** Opening Extracted entries block **

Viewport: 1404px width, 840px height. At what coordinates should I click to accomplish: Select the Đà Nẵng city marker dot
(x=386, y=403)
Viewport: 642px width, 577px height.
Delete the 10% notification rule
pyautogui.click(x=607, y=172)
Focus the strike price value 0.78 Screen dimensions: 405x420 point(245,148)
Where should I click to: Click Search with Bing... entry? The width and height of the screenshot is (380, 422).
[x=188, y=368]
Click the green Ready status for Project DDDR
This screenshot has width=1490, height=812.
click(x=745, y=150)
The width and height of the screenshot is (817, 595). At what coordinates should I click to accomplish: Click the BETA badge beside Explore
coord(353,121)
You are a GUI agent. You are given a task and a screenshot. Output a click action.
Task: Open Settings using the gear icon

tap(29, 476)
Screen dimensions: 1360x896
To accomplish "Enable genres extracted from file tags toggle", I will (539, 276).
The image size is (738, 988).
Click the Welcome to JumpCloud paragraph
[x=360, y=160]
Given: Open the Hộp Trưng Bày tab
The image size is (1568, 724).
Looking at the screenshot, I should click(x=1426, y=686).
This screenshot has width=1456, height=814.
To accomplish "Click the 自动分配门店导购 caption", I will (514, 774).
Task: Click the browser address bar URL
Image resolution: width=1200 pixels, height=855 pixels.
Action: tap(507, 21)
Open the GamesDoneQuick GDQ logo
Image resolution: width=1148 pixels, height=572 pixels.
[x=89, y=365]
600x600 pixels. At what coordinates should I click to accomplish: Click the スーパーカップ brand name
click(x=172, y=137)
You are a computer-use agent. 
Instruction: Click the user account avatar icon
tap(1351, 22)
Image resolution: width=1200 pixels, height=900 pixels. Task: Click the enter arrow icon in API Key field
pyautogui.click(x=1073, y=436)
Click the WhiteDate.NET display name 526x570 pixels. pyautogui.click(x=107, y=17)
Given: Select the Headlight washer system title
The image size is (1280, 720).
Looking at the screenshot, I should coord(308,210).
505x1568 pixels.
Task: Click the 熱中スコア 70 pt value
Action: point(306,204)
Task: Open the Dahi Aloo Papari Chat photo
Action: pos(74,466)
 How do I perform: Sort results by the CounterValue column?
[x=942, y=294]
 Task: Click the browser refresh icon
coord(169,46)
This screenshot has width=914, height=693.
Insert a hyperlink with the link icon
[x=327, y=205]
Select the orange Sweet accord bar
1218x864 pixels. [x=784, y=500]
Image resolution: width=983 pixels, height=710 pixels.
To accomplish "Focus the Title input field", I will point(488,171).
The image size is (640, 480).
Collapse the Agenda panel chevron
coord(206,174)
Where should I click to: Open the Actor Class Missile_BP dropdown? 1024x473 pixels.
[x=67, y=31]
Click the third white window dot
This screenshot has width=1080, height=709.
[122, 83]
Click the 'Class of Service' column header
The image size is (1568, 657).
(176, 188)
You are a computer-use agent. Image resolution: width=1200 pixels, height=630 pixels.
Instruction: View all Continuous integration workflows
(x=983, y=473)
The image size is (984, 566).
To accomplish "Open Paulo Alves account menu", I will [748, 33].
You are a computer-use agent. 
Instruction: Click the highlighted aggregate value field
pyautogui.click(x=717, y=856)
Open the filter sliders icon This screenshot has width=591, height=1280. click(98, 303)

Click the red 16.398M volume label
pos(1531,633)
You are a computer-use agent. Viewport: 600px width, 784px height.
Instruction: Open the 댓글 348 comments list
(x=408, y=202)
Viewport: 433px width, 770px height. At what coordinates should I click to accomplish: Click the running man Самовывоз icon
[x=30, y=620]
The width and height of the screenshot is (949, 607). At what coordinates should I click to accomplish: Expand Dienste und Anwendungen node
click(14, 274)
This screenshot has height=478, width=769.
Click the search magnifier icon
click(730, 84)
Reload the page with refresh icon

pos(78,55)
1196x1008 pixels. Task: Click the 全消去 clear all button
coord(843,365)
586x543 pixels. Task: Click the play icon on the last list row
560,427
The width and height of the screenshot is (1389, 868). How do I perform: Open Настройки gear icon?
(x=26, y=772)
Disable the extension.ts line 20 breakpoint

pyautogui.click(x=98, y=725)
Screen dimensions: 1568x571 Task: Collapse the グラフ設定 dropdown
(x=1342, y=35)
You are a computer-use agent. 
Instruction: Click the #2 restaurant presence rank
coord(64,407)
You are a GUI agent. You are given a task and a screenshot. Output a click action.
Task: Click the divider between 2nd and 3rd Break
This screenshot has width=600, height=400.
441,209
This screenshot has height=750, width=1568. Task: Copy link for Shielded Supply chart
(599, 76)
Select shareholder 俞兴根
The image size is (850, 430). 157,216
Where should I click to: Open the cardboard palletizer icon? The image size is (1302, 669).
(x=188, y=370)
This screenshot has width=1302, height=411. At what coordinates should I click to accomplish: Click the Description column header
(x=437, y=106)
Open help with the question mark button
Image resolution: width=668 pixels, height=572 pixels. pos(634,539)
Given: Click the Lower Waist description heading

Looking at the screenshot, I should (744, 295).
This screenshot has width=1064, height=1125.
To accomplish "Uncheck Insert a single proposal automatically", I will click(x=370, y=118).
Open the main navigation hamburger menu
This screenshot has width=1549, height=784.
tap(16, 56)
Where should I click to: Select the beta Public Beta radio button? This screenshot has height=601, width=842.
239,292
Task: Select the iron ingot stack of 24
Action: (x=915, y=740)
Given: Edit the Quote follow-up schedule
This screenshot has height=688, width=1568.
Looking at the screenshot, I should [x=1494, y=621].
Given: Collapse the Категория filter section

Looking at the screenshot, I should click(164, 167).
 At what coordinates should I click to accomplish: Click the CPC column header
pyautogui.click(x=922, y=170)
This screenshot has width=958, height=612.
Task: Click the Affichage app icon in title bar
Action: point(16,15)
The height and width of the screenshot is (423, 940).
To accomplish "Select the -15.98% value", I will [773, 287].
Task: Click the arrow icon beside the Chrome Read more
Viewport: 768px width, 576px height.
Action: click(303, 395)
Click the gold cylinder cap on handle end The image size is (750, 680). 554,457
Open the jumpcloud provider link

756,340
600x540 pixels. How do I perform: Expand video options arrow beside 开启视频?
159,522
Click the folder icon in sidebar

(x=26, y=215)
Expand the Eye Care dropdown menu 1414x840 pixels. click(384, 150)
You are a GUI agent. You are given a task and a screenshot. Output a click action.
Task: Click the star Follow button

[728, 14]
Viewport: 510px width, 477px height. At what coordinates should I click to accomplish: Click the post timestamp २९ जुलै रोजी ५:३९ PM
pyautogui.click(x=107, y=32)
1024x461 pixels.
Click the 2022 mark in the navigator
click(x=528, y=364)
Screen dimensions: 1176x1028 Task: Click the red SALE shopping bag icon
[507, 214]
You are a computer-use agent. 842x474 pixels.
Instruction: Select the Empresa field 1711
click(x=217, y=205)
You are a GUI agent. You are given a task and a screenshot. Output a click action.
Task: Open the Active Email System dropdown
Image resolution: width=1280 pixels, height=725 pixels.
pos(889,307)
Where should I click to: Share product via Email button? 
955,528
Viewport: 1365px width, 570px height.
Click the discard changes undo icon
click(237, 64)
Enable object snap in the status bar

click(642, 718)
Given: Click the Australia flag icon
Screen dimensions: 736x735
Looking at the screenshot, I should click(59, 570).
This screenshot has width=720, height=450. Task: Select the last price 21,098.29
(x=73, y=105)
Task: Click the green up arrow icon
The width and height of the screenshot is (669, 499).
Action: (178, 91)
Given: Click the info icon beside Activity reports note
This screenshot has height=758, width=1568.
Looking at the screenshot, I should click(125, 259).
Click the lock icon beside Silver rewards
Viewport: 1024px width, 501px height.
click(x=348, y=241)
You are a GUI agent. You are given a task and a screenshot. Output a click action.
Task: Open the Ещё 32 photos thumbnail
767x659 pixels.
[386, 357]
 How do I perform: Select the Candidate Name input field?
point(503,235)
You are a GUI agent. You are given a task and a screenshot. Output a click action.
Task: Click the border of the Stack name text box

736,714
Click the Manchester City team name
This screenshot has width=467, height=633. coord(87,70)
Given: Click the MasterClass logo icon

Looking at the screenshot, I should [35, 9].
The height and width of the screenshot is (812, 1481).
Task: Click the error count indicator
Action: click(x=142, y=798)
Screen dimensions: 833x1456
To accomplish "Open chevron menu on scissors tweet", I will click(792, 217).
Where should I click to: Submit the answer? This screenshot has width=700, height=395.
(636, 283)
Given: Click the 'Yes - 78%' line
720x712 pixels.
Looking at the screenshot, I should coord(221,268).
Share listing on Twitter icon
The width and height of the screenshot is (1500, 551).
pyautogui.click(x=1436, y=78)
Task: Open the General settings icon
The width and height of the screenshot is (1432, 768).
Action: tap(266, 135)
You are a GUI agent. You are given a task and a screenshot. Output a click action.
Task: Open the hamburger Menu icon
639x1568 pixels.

** Closing Extracted entries block **

**Description of the task:**
As the answer, set down only the lines from the data above between the one holding "Disable the extension.ts line 20 breakpoint" and the one holding "Task: Click the divider", inclusive, exactly as they read.

**Completed task:**
Disable the extension.ts line 20 breakpoint

pyautogui.click(x=98, y=725)
Screen dimensions: 1568x571 Task: Collapse the グラフ設定 dropdown
(x=1342, y=35)
You are a computer-use agent. 
Instruction: Click the #2 restaurant presence rank
coord(64,407)
You are a GUI agent. You are given a task and a screenshot. Output a click action.
Task: Click the divider between 2nd and 3rd Break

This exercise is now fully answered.